Ingredients
Method
- Preheat the Oven: Set your oven to 375°F (190°C).
- Prepare the Vegetables: If using fresh or frozen vegetables, sauté them in a skillet until tender.
- Combine Filling Ingredients: In a large bowl, mix the cooked chicken, vegetables, cream of chicken soup, milk, chicken broth, salt, pepper, garlic powder, onion powder, and thyme. Stir until everything is evenly combined.
- Adjust Filling Consistency: If the filling seems too thick, add a splash of chicken broth. If it’s too runny, add a tablespoon of flour or cornstarch to thicken.
- Prepare the Dish: Grease a 9x13-inch baking dish or a large pie dish to prevent sticking.
- Pour the Filling: Spread the chicken and vegetable mixture evenly across the bottom of the dish.

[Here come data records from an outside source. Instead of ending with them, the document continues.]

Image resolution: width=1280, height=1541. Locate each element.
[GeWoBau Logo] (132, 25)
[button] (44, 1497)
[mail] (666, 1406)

- Add the Biscuit Topping: Place the Pillsbury biscuits on top of the filling, leaving a small gap between biscuits to allow them to expand during baking.
- Optional Topping Step: Brush the tops of the biscuits with melted butter or an egg wash for a golden, shiny finish.
- Bake the Pot Pie: Place the dish in the preheated oven and bake for 25-30 minutes, or until the biscuits are golden brown and cooked through.
- Check for Doneness: Ensure the biscuits are fully baked by cutting into the center of one. If they appear doughy, continue baking for 5 more minutes.
Notes
Allow the pot pie to cool for 5-10 minutes before serving to let the filling set. Serve with a fresh salad, steamed vegetables, or a warm soup for a complete meal.
To prevent undercooked biscuits: Flatten biscuits slightly before baking, or if the filling is bubbling but biscuits are doughy, cover with foil and bake for an additional 5-10 minutes.
To prevent soggy biscuits: Thicken the filling using a roux, cornstarch, or flour; or bake the filling for 10 minutes before adding the biscuits to allow it to firm up.
Frozen Pillsbury biscuits can be used, but allow them to thaw partially (10-15 minutes at room temperature) and adjust baking time as needed.
To reheat: Preheat oven to 350°F (175°C), cover with foil, and bake for 20-25 minutes. Avoid microwaving biscuits as it can make them rubbery and soggy.
To make ahead: Prepare the filling and refrigerate in the baking dish, then add biscuits just before baking. The assembled dish (without biscuits) can be frozen for up to 2 months; thaw overnight in the refrigerator before baking with fresh biscuits.
Substitutes for Pillsbury biscuits include homemade biscuits, flattened canned crescent rolls, or frozen puff pastry sheets (monitor closely as puff pastry bakes faster).